WHAT THIS TASK INVOLVES =
Pull each line holding "Toggle" out of the entries below.

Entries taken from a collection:
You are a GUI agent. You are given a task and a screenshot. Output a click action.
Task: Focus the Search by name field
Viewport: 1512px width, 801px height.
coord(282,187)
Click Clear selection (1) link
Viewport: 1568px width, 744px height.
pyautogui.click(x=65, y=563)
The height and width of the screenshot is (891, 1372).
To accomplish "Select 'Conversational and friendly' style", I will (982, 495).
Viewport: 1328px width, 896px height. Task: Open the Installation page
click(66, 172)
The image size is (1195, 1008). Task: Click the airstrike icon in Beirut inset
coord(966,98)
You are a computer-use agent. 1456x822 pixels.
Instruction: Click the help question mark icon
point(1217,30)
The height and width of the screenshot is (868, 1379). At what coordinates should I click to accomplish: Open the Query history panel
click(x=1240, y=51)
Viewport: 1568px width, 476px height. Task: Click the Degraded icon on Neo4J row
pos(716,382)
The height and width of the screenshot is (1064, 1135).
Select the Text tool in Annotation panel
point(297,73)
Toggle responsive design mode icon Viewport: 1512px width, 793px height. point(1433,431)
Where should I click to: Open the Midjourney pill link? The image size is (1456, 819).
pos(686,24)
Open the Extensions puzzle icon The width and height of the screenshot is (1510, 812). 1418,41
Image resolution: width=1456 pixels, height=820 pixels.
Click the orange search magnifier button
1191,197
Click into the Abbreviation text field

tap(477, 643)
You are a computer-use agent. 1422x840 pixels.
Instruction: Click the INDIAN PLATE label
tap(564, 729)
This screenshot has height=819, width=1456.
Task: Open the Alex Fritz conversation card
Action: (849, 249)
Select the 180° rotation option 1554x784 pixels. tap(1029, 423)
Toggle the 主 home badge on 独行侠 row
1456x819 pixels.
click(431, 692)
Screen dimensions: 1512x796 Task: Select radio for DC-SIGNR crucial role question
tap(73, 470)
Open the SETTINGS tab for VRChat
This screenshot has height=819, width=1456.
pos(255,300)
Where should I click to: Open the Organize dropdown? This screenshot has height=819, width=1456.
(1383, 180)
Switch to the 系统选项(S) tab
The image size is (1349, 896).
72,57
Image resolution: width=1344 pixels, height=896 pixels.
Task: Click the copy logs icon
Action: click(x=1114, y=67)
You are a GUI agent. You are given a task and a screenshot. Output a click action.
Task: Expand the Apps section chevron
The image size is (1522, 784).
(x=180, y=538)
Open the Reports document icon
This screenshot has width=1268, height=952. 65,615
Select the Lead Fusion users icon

SOLUTION FOR THIS PROBLEM =
Toggle responsive design mode icon Viewport: 1512px width, 793px height. point(1433,431)
Toggle the 主 home badge on 独行侠 row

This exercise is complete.